What you have to do: Your reply should consist of the listing, copied exactly.

Supplied records:
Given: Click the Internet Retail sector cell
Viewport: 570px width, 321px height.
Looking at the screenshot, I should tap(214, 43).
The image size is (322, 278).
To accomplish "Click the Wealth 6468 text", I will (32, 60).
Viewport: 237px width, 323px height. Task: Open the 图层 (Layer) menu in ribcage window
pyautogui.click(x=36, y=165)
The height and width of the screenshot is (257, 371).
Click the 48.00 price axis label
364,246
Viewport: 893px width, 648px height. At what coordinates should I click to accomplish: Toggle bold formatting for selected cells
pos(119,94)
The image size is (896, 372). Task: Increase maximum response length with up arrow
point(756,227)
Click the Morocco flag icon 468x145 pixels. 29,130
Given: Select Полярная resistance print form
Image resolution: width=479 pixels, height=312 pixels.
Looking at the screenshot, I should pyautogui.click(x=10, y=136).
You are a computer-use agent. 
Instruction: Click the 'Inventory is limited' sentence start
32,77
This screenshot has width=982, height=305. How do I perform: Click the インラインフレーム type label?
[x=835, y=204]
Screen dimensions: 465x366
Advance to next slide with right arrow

Problem solution:
Given: Click the Internet Retail sector cell
Viewport: 570px width, 321px height.
Looking at the screenshot, I should tap(214, 43).
The image size is (322, 278).
To accomplish "Click the Wealth 6468 text", I will (32, 60).
Viewport: 237px width, 323px height. Task: Open the 图层 (Layer) menu in ribcage window
pyautogui.click(x=36, y=165)
The height and width of the screenshot is (257, 371).
Click the 48.00 price axis label
364,246
Viewport: 893px width, 648px height. At what coordinates should I click to accomplish: Toggle bold formatting for selected cells
pos(119,94)
The image size is (896, 372). Task: Increase maximum response length with up arrow
point(756,227)
Click the Morocco flag icon 468x145 pixels. 29,130
Given: Select Полярная resistance print form
Image resolution: width=479 pixels, height=312 pixels.
Looking at the screenshot, I should pyautogui.click(x=10, y=136).
You are a computer-use agent. 
Instruction: Click the 'Inventory is limited' sentence start
32,77
This screenshot has width=982, height=305. How do I perform: Click the インラインフレーム type label?
[x=835, y=204]
Screen dimensions: 465x366
Advance to next slide with right arrow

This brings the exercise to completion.